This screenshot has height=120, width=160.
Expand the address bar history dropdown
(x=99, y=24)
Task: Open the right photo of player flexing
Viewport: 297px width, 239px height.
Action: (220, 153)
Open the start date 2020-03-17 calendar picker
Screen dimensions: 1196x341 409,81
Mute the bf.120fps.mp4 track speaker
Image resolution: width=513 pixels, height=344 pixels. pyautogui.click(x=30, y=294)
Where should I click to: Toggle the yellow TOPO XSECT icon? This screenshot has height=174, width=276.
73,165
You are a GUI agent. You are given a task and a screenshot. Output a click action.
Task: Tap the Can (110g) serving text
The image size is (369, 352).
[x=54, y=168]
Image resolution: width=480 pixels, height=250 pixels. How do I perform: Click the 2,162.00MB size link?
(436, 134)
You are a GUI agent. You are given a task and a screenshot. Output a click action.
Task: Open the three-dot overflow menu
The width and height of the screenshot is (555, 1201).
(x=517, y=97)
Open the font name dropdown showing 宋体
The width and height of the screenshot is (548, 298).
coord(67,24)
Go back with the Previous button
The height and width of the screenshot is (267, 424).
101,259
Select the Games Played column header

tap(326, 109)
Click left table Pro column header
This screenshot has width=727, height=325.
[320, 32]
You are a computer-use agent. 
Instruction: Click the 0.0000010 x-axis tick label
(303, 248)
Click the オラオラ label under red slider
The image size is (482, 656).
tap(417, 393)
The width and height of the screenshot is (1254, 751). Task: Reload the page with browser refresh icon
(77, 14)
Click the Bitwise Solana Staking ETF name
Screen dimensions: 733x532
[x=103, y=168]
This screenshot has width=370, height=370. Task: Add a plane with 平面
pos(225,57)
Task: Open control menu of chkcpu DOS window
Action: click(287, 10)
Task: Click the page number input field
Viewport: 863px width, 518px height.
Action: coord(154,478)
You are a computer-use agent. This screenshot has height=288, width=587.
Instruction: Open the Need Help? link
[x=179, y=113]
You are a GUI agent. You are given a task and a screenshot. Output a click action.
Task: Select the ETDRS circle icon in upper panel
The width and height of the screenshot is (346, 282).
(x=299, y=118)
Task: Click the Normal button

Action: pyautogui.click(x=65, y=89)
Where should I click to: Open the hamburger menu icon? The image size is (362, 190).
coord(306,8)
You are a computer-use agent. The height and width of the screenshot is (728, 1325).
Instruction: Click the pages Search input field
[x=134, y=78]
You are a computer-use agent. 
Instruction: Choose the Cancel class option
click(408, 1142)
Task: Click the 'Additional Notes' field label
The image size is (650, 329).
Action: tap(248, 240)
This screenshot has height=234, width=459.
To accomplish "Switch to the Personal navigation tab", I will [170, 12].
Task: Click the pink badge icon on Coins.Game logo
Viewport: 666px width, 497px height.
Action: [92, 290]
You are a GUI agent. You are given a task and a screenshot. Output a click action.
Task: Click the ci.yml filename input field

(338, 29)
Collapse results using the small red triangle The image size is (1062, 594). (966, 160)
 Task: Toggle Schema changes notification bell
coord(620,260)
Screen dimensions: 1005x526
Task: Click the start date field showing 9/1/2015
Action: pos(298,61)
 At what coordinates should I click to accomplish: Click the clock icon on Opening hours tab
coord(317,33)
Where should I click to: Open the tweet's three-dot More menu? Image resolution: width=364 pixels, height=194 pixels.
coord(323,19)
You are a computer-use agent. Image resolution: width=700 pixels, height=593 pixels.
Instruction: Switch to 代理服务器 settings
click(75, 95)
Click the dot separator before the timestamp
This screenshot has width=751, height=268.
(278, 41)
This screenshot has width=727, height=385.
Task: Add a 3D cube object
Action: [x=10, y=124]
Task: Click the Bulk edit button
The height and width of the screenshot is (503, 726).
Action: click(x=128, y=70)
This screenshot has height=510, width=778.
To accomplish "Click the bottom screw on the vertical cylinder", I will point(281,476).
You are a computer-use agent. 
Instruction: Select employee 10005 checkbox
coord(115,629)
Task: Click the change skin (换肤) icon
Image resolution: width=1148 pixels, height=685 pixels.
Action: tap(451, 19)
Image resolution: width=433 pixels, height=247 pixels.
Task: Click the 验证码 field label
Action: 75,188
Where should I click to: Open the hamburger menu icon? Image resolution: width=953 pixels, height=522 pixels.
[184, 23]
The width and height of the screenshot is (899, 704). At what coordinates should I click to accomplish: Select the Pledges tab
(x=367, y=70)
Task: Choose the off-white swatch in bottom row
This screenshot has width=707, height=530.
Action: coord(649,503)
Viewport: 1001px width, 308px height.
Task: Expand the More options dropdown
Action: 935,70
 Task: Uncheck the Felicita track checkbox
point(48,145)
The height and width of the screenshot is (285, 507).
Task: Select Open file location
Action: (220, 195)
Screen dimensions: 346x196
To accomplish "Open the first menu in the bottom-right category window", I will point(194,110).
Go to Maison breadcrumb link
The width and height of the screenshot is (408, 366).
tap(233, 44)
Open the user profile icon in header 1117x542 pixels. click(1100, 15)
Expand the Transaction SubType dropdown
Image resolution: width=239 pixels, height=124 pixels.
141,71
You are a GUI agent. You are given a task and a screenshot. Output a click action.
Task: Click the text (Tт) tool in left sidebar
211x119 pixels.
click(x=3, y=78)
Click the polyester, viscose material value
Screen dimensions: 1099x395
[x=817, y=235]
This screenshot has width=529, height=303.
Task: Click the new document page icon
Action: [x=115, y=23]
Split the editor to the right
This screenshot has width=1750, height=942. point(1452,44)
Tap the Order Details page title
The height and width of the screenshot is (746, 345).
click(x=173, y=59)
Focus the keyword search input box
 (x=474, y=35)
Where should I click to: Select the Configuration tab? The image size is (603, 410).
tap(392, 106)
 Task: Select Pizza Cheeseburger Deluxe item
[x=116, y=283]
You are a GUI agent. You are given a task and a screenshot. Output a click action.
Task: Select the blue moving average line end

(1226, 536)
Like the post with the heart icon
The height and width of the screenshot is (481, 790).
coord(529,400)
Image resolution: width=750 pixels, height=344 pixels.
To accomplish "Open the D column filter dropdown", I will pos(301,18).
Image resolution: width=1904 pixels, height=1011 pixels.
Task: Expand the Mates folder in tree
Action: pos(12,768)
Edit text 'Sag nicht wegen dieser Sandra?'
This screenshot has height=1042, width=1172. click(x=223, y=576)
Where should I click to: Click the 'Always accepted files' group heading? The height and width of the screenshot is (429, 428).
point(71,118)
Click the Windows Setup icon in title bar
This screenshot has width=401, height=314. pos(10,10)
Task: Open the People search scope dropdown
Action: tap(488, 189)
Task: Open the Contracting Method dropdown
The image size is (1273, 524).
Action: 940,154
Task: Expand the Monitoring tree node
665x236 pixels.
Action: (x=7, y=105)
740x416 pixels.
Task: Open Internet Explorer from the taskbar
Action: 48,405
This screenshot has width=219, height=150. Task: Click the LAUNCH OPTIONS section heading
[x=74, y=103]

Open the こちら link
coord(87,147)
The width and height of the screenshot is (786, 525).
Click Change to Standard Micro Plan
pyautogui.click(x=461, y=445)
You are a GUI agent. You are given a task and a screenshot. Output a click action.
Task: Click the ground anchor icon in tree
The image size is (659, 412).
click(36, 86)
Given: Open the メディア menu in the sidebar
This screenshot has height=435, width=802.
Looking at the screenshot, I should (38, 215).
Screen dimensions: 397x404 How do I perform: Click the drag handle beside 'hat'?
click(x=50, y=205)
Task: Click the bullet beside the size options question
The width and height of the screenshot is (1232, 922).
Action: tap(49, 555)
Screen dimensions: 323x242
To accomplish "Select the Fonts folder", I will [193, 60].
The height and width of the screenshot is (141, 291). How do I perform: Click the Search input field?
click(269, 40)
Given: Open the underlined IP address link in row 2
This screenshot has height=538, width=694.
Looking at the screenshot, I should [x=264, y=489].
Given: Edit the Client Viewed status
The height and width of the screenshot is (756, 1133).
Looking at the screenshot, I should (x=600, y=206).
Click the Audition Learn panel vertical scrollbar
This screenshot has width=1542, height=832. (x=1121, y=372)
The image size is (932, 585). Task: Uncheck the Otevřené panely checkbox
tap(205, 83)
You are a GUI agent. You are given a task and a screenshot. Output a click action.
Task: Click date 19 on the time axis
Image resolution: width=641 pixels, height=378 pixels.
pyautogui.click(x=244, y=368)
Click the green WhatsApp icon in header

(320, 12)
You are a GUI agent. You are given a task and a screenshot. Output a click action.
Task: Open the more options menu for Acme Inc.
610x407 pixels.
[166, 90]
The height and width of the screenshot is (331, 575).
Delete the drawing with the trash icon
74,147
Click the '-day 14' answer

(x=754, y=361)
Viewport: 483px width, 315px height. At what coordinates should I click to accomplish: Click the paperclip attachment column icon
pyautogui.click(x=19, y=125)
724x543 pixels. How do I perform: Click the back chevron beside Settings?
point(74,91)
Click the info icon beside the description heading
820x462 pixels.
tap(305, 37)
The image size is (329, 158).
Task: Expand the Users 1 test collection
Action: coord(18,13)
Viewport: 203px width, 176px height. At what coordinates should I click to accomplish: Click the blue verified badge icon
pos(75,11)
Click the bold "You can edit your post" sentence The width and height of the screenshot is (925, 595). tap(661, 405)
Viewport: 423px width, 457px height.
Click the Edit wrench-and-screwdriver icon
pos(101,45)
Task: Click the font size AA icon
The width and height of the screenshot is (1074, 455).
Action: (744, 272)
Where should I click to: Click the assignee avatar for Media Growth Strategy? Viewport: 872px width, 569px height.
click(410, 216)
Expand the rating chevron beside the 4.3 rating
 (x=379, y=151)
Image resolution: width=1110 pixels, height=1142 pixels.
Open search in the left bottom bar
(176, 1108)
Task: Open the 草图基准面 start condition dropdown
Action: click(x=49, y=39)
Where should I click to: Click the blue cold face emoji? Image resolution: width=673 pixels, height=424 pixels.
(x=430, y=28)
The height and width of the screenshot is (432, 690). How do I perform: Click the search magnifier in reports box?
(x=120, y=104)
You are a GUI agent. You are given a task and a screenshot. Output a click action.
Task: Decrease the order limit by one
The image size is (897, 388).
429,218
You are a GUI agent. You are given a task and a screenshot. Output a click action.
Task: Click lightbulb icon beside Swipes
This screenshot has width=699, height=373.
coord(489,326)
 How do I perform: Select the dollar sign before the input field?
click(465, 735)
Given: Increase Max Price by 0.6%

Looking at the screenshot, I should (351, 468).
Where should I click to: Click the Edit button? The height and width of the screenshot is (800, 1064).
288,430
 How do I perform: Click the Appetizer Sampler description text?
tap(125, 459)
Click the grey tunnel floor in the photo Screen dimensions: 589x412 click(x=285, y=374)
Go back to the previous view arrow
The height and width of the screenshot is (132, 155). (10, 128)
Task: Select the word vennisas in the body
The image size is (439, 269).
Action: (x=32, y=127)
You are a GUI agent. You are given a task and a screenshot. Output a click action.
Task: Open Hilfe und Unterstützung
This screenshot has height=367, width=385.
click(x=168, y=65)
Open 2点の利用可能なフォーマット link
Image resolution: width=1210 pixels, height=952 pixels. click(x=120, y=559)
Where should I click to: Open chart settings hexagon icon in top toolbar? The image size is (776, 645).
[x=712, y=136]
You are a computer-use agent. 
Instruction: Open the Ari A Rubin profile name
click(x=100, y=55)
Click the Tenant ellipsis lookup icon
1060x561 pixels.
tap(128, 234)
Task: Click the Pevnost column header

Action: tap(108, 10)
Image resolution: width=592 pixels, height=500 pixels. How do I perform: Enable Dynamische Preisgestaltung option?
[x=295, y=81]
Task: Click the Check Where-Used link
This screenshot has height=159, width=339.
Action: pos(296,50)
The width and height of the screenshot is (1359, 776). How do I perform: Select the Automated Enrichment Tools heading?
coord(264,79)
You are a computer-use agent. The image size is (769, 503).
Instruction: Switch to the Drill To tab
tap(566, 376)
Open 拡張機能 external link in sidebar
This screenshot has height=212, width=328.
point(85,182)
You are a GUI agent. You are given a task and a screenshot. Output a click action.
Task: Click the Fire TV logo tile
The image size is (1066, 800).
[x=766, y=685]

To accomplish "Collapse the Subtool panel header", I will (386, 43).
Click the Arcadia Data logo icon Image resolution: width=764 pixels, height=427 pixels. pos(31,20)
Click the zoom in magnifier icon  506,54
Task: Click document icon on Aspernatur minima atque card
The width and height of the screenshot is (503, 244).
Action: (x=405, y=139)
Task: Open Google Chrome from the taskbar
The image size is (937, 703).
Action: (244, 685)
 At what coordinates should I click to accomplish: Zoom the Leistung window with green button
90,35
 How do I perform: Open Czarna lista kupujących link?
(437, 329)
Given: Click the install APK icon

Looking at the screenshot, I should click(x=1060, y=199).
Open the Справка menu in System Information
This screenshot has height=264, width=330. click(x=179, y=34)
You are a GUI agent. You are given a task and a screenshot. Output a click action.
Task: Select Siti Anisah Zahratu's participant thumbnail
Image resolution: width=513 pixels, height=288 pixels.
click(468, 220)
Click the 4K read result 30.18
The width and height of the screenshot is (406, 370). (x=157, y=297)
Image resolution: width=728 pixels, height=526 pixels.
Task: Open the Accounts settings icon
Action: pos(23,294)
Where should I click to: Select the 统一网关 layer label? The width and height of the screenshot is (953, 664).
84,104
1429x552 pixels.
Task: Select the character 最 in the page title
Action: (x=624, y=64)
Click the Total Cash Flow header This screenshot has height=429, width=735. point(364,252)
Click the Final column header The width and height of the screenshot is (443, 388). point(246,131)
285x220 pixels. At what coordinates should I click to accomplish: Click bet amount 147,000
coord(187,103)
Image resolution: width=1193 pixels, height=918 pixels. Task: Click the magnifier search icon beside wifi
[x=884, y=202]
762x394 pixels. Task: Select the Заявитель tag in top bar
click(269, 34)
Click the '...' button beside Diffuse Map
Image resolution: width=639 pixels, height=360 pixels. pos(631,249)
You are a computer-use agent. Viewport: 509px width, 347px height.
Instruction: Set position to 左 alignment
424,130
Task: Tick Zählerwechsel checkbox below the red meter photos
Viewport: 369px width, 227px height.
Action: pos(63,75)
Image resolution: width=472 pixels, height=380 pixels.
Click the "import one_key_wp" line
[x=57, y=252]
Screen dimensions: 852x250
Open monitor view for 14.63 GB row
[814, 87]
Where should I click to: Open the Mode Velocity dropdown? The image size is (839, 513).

Your goal
Search the listing for "logo" and show every line where it occurs.

Solution
Task: Click the pink badge icon on Coins.Game logo
Task: Click the Fire TV logo tile
Click the Arcadia Data logo icon Image resolution: width=764 pixels, height=427 pixels. pos(31,20)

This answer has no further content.